As a followup to the String Concatenation article, let’s take a look at a less trivial case: what if instead of concatenating a couple strings, you want to concatenate a few hundred?
Sounds like a task at which TStringBuilder should excel, but one should never assume, and always measure.
Eating Lots of Apples
While some drink bottles of beer, we will eat apples instead.
Here is the Trivial version
Result := '';
for i := 1 to NB do
Result := Result + #13#10'Eating apple #' + IntToStr(i);
The TStringBuilder and other object version are a bit longer, but to keep things short, I’m not reproducing the variable declarations or the try..finally for constructor/destructor.
for i := 1 to NB do
sb.Append(#13#10'Eating apple #').Append(i);
Result := sb.ToString;
I made two variants, one without pre-allocation, and another with pre-allocated buffer (through the Capacity property).
Similarly, you can have a TStringStream version (using WriteString in place of Append, and ToString with DataString).
Finally for the Format function lovers there is a Trivial Format as well
Result := '';
for i := 1 to NB do
Result := Result + Format('#13#10'Eating apple #%d', [i]);
And just for the fun of it, I made a version with DWScript‘s TWriteOnlyBlockStream (yes, that is a mouthful) whose code is similar to the TStringBuilder and TStringStream contenders.
Okay, ladies and gentlemen, place your bets, let the drums roll end and let’s see the benchmark results.
TTextWriter from Arnaud Bouchez doesn’t have these problems AFAIK
Yes TTextWriter is fast, however it’s dealing with utf-8, so wouldn’t be “fair” with other methods, and the performance is very close to TWriteOnlyBlockStream anyway (slightly behind in the 10 and 10000 tests, slightly ahead in the 100 and 1000 tests, but the deltas are very minor in all cases).
Hi Eric,
For the fun of it, you could try to see how this one performs:
http://omnithreadlibrary.googlecode.com/svn/trunk/src/HVStringData.pas
🙂
Or even this version, and using the AppendResidentBuf for the constant strings.

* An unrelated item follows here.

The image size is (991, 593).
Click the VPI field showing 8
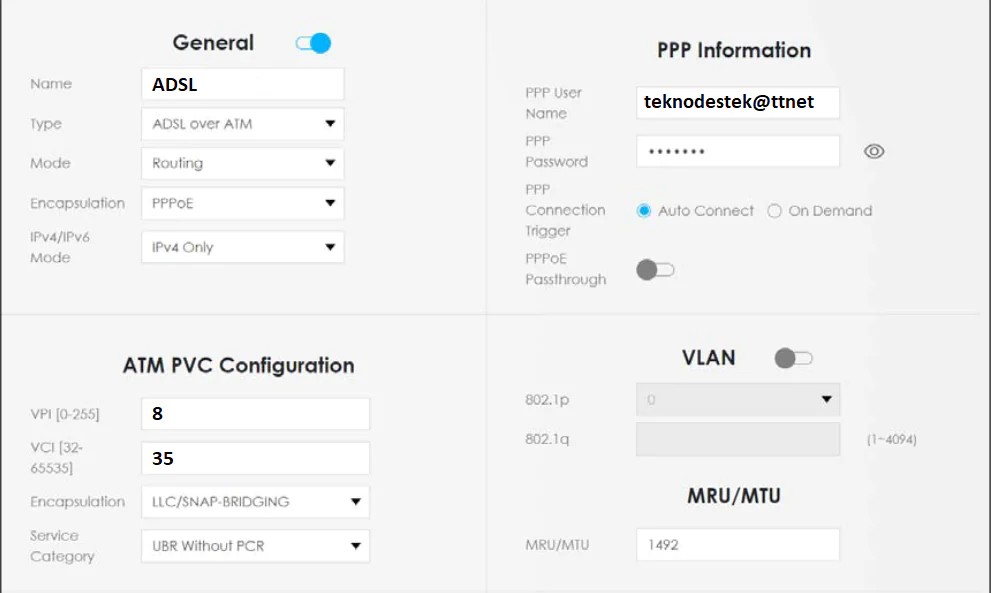click(255, 413)
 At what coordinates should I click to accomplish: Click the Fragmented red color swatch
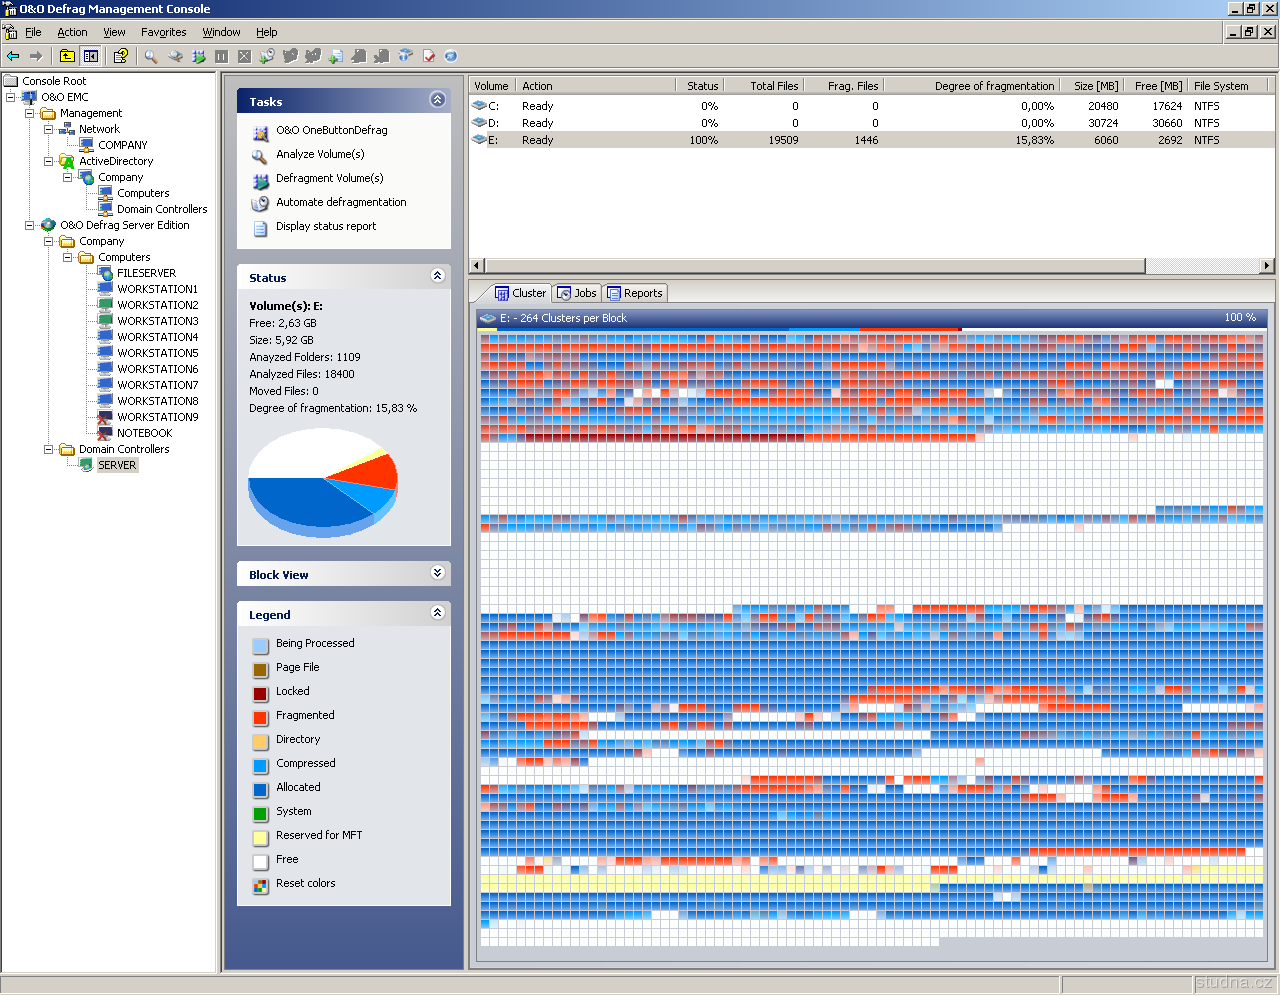tap(260, 717)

http://cc.embarcadero.com/item/18276
HVStringData performs half-way between trivial string concatenation and TStringBuilder. AFAICT it uses a strategy similar to TWriteOnlyBlockStream, but with a buffer size (Chars) way too small, so it ends up bottle-necking on reference counting (UStrClr) and the memory manager.
I suspect in multithread, both TWriteOnlyBlockStream and TTextWriter.Add(aInteger) would shine, since neither the two do allocate any temporary string.
What make TWriteOnlyBlockStream a bit more efficient is the fact that it allocates memory blocks via a linked list.
But on the other hand, TWriteOnlyBlockStream will enforce all data to fit in memory, whereas TTextWriter is more versatile, and is able to flush its content by chunk into any external TStream – e.g. a file. For instance, we use TTextWriter for our logging features, while I would not use TWriteOnlyBlockStream for it. TTextWriter is also the base class for all our JSON generation. And I like very much the TTextWriter.CancelLastChar method: pretty useful you want to ignore a trailing ‘,’ in your content. 🙂
Yep, the lack of CanceLastChar is a limitation. But data isn’t really enforced in memory, since it’s “write-only”, it can be flushed at any time to another stream or disk (the size then becomes a partial size though).
And yes, for integers and multi-threaded scenarios, both outshine their competitors by as many CPU cores as they can grab 😉
Also TWOBS only has an Int64 converter (since it was made for DWScript which only deals in Int64), which is why TTextWriter comes slightly on top for the 100 & 1000 iterations tests.
What time measurements are you using? Using a TStringStream, 100,000 iterations consistently takes about 50 ms on my not-very-new i7 before doing any normalisation.
for i := 1 to aCount do
lStream.WriteString(#13#10’Eating apple #’ + IntToStr(i));
Result := lStream.DataString;
@Bruce Timings are the minimum run times of 15 runs, each run being for 100k iterations (so the 10k test is executed 10 times). Using a single WriteString (as in your snippet) rather than two (as in mine) is about 10% faster here, and is in the 50 ms range as well.
Note that your snippet cuts the TStringStream stress in half, and leverages regular String concatenation instead for the other half.
Thanks.
The concatenation was an oversight.
I’ll follow up by e-mail for some more details.